Erhobener Zeigefinger statt helfender Hand

Der nachfolgende Gastbeitrag von Johanna Uekermann erschien am 9. Juni 2016 im Weser Kurier.

Hunderttausende Menschen haben im vergangenen Jahr auf der Flucht vor Krieg und Not Schutz bei uns gesucht. Viel zu lange wurde darüber diskutiert, wie man flüchtende Menschen davon abbringen kann, in Europa Schutz zu suchen. Asylpaket nach Asylpaket wurde verabschiedet – doch was genau wir für Menschen tun müssen, denen die Flucht schon gelungen ist, spielte lange keine Rolle. Die Tatsache, dass der Bundestag vergangene Woche den Entwurf eines Integrationsgesetzes der Bundesregierung diskutierte, ist vor diesem Hintergrund eine längst überfällige Anerkennung Deutschlands als Einwanderungsgesellschaft. Doch wo Integration draufsteht, ist nicht zwingend Integration drin.
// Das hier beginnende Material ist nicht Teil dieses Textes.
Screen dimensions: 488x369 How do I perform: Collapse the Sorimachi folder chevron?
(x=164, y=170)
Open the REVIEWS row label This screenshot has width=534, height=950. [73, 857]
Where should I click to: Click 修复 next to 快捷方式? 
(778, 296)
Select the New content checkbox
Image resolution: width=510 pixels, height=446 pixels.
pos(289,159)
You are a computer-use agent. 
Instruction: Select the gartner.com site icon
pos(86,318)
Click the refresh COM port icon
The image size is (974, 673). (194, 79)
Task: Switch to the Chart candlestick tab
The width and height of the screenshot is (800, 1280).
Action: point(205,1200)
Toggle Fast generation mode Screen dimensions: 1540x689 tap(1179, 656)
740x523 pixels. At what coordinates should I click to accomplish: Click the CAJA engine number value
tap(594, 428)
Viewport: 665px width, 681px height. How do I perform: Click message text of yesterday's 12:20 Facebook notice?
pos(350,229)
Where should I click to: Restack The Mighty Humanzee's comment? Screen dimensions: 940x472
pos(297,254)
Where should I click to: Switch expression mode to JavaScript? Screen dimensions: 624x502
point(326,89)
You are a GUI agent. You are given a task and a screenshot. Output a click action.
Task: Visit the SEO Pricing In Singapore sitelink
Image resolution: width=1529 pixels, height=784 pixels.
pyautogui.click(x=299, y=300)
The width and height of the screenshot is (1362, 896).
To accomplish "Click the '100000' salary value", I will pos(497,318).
Es gibt Punkte in diesem Gesetz, die Geflüchteten Chancen für einen Start erleichtern. Die zentrale Frage der Arbeitsmarktintegration wird endlich in Angriff genommen. Die Aussetzung der Vorrangprüfung und der erleichterte Zugang zu Ausbildung und Fördermaßnahmen eröffnen notwendige Perspektiven. Sie sind ein Lichtblick für viele tausend Geflüchtete in Deutschland. Drohende Leistungskürzungen und neue Bedingungen für den dauerhaften Aufenthalt sprechen jedoch eine andere Sprache. Sie zeichnen das Bild von angeblich integrationsunwilligen Asylsuchenden, die in die Pflicht genommen und sanktioniert werden müssen. Hier beugt sich der Entwurf dem Stammtisch und betreibt Symbolpolitik, die völlig an der gesellschaftlichen Realität vorbeigeht. Es sind nicht die Geflüchteten, die sich weigern, an Integrationskursen teilzunehmen. Es ist der Integrationsverweigerer Innenminister de Maizière, der seit Monaten nicht bereit ist, ausreichende Angebote zu schaffen. Allein dieses Jahr fehlen laut Angaben des Bundesamts für Migration und Flüchtlinge 200 000 Sprach- und Integrationskurse. Auch die vorgeschlagene Wohnsitzauflage ist nicht nur kontraproduktiv für die Integration von Geflüchteten, sondern verletzt das Recht auf Freizügigkeit und wird der Rechtsprechung des EuGH nicht gerecht.

Die SPD-Bundestagsfraktion ist jetzt gefordert, das in den parlamentarischen Beratungen gegenüber den Hardlinern aus CDU und CSU klarzustellen. Ein schnelles Durchwinken kann es bei einem Gesetz dieser Tragweite nicht geben. Der vorliegende Entwurf hat seinen Namen nicht verdient – er ist ein erhobener Zeigefinger und keine helfende Hand. Ein Integrationsgesetz, das sich an den Bedürfnissen der modernen Einwanderungsgesellschaft orientiert, muss Investitionen in Bildung und Infrastruktur bereitstellen und einen flächendeckenden Zugang zu Integrationsmaßnahmen garantieren. Dafür brauchen wir einen starken, handlungsfähigen Staat.